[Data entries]
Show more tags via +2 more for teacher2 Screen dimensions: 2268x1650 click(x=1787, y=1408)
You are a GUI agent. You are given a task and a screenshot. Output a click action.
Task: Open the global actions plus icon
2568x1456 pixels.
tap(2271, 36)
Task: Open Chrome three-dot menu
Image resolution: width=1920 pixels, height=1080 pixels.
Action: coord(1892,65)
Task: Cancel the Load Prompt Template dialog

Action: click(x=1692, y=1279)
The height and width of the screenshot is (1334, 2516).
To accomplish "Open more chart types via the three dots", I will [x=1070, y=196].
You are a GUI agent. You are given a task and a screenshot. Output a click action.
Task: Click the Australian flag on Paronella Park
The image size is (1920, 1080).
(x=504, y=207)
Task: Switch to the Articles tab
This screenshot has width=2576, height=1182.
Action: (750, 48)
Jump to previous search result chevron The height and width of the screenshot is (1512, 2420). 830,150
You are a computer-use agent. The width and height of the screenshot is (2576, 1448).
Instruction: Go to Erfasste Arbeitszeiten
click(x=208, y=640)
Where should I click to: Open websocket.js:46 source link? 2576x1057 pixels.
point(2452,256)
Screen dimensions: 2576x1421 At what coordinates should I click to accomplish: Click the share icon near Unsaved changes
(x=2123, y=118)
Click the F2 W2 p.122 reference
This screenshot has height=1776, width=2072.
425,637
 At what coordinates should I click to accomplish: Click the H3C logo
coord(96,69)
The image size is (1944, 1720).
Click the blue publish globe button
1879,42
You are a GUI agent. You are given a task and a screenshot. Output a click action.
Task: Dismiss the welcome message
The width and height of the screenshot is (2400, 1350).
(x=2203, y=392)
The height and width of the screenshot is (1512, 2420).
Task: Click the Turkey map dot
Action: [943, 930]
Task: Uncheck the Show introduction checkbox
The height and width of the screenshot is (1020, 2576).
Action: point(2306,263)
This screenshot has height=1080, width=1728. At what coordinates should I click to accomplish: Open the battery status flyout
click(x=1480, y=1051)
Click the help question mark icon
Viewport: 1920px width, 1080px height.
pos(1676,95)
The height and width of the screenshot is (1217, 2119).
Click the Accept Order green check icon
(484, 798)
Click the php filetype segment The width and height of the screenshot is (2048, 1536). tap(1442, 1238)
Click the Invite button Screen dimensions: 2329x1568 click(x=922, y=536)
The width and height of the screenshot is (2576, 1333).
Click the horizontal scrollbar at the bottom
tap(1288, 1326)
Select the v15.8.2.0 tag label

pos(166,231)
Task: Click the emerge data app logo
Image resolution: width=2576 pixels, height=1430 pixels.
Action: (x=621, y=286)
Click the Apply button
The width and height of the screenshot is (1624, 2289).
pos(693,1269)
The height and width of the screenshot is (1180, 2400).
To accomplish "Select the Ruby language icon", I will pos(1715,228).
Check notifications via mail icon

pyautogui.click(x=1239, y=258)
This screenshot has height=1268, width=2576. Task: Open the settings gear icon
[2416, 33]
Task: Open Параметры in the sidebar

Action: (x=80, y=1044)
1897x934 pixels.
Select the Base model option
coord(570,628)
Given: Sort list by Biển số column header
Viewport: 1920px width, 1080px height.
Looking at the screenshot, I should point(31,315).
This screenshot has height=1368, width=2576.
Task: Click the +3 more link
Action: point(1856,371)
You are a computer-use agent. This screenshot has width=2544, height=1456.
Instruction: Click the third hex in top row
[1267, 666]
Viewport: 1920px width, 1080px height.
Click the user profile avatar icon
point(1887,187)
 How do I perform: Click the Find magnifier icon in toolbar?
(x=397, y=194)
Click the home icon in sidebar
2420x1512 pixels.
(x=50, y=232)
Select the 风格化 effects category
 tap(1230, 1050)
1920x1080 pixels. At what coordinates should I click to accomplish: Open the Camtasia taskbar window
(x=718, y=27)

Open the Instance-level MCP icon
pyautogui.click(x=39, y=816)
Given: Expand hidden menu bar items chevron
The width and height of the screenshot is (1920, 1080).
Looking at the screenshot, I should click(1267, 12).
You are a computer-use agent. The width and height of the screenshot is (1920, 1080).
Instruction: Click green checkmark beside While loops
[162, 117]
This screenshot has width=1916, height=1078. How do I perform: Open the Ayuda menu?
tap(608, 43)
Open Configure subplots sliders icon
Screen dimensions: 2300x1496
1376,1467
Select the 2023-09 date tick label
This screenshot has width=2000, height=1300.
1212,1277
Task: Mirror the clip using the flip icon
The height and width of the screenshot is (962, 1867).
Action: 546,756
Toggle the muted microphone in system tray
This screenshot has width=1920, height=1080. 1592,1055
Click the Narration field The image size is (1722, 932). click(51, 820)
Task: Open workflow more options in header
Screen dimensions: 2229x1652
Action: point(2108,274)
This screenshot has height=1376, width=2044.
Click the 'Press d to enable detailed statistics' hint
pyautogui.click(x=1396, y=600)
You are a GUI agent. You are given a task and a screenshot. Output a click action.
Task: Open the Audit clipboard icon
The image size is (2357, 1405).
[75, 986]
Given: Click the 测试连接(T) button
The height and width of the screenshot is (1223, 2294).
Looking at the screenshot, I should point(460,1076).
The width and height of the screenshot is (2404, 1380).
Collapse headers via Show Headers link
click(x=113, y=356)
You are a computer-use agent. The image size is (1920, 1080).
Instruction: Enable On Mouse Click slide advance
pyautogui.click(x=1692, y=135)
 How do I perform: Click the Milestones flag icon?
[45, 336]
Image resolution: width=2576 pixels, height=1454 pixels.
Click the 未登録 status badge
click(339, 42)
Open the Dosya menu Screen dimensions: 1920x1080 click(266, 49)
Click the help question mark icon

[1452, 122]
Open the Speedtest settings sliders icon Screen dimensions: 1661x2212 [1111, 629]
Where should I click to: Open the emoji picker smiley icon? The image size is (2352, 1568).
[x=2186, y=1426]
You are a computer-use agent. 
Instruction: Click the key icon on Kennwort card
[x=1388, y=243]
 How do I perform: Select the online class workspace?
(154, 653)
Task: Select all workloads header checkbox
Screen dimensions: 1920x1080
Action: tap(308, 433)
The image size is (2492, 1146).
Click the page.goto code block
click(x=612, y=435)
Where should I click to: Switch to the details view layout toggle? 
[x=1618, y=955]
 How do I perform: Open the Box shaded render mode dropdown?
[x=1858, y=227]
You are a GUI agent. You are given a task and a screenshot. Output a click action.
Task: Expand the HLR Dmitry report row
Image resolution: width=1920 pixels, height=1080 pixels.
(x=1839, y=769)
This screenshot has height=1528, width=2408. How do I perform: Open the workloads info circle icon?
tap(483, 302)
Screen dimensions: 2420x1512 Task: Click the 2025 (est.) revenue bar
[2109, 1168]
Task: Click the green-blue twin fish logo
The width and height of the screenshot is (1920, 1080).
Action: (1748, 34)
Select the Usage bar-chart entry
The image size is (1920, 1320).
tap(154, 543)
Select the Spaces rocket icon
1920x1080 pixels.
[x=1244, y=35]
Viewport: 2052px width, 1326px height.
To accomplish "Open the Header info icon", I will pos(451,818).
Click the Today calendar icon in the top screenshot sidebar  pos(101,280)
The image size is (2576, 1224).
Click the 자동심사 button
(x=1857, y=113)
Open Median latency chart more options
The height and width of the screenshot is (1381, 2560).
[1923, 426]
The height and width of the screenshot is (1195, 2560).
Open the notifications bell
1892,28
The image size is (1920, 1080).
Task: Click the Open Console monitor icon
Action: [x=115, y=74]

Task brief
In the data above, which lines lie between the line with "Open Configure subplots sliders icon" and the line with "The image size is (2492, 1146).", inclusive? Print those lines exactly and nothing else.

Response to the task
Open Configure subplots sliders icon
Screen dimensions: 2300x1496
1376,1467
Select the 2023-09 date tick label
This screenshot has width=2000, height=1300.
1212,1277
Task: Mirror the clip using the flip icon
The height and width of the screenshot is (962, 1867).
Action: 546,756
Toggle the muted microphone in system tray
This screenshot has width=1920, height=1080. 1592,1055
Click the Narration field The image size is (1722, 932). click(51, 820)
Task: Open workflow more options in header
Screen dimensions: 2229x1652
Action: point(2108,274)
This screenshot has height=1376, width=2044.
Click the 'Press d to enable detailed statistics' hint
pyautogui.click(x=1396, y=600)
You are a GUI agent. You are given a task and a screenshot. Output a click action.
Task: Open the Audit clipboard icon
The image size is (2357, 1405).
[75, 986]
Given: Click the 测试连接(T) button
The height and width of the screenshot is (1223, 2294).
Looking at the screenshot, I should point(460,1076).
The width and height of the screenshot is (2404, 1380).
Collapse headers via Show Headers link
click(x=113, y=356)
You are a computer-use agent. The image size is (1920, 1080).
Instruction: Enable On Mouse Click slide advance
pyautogui.click(x=1692, y=135)
 How do I perform: Click the Milestones flag icon?
[45, 336]
Image resolution: width=2576 pixels, height=1454 pixels.
Click the 未登録 status badge
click(339, 42)
Open the Dosya menu Screen dimensions: 1920x1080 click(266, 49)
Click the help question mark icon

[1452, 122]
Open the Speedtest settings sliders icon Screen dimensions: 1661x2212 [1111, 629]
Where should I click to: Open the emoji picker smiley icon? The image size is (2352, 1568).
[x=2186, y=1426]
You are a computer-use agent. 
Instruction: Click the key icon on Kennwort card
[x=1388, y=243]
 How do I perform: Select the online class workspace?
(154, 653)
Task: Select all workloads header checkbox
Screen dimensions: 1920x1080
Action: tap(308, 433)
The image size is (2492, 1146).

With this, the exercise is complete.